#### Work to complete:
Print the entries once more, unchanged.
++++++++
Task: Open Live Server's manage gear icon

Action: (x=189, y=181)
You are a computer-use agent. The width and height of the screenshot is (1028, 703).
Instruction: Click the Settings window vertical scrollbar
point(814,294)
++++++++
#### Solution for this task:
Task: Open Live Server's manage gear icon

Action: (x=189, y=181)
You are a computer-use agent. The width and height of the screenshot is (1028, 703).
Instruction: Click the Settings window vertical scrollbar
point(814,294)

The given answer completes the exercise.